And legally you might have a problem in a shooting. The prosecutor (or the litigant) will claim you have a "hair trigger".

I have a 340PD and a 640 Pro. The trigger smoothed out after several hundred rounds and the weight no longer seems excessive. When new it seemed oppresively heavy. Give it time.
 
I agree, give it time. I'm a bit of a J frame nut and all of mine have smoothed out w/time.
 
I had a gunsmith at my dealer do a trigger job on my wife's 642 especially just for her. It's lighter but she still has a hard time with it due to arthritis. Have no idea if it took if from 12lb to 8lb or whatever. It is lighter. I still can't hit much with it. The laser actually squirrels me up. Definitely a 3yd gun for me. Hope if the time presents itself that my wife will be up to the task. Maybe just the sight of the laser will scare the BG off. I'm satisfied with the quality of it. Don't know anything about the Wolf spring kit.
 
Any prosecutor that claims a DAO trigger is a Hair Trigger is not going to be on he job for very long.

## Data
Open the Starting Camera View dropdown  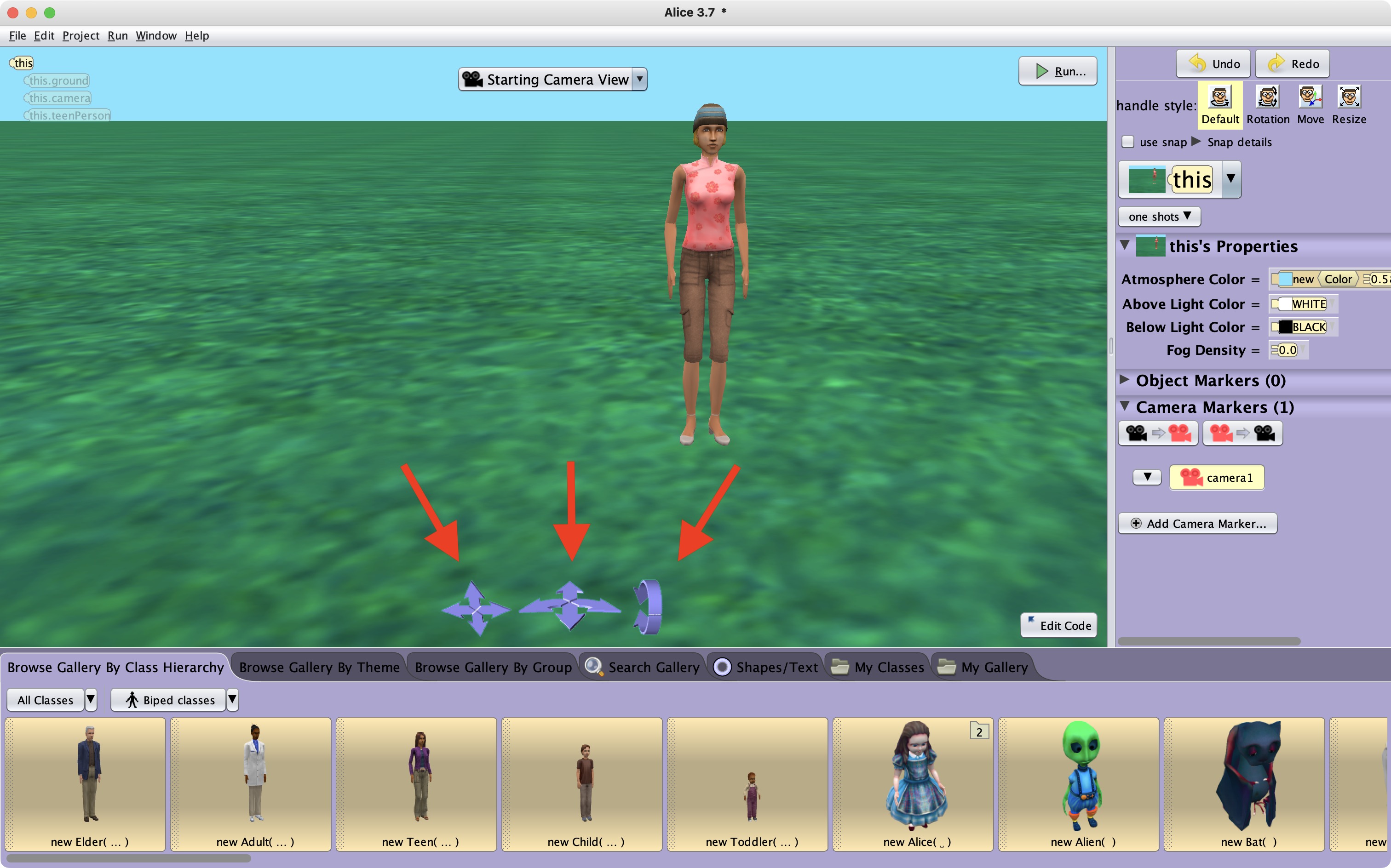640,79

--

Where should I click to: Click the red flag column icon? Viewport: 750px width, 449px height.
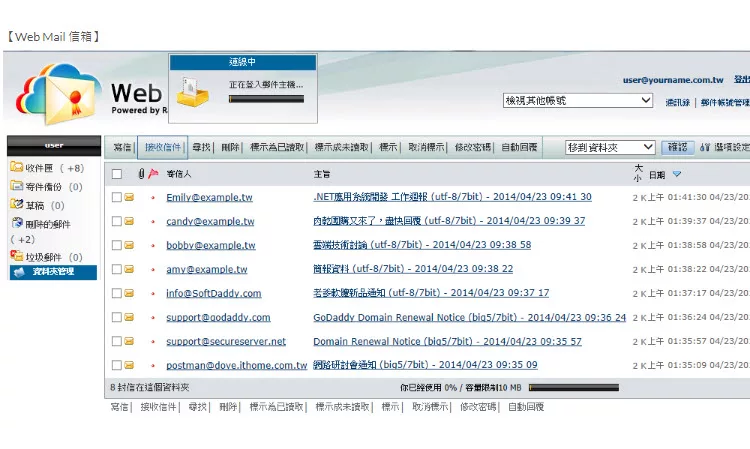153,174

## Directions
Continue the forum discussion about heavy revolver triggers from its last post.

## Result of the exercise
All this talk of being prosecuted for defending oneself is silly. Show me one case, JUST ONE where the litigants claimed the Hair Trigger was to blame for the self defense shooting.

This is good old Urban Legend. Just like using hand loaded ammo is going to get you prosecuted.

Private firearms are used in the defense of wrongdoing more than 2.5 million times each year in this Great Nation of ours. Show me all these prosecutions that folks are talking about.

Now personally, I do not like light triggers in DAO pocket guns. Super accuracy is not an issue in a personal defense firearm. If you can hit a man sized target at 7 yards you are good. The factory triggers are more than sufficient for that task.

Before you do anything. Just sit watching the news each evening and pull the trigger over and over (make sure the firearm is empty first). After a month you will be amazed at how smooth your trigger is and how light it feels. The bonus is that you will have built up the muscles that are required to fire the revolver.

Remember proper tool for the job. Do not try and turn a defensive firearm into a target gun. If you need or want more than man size groups at 7-10 yards, then buy a revolver more suited to target shooting. Perhaps a nice model 686 or 627
 
...All this talk of being prosecuted for defending oneself is silly. Show me one case, JUST ONE where the litigants claimed the Hair Trigger was to blame for the self defense shooting. ...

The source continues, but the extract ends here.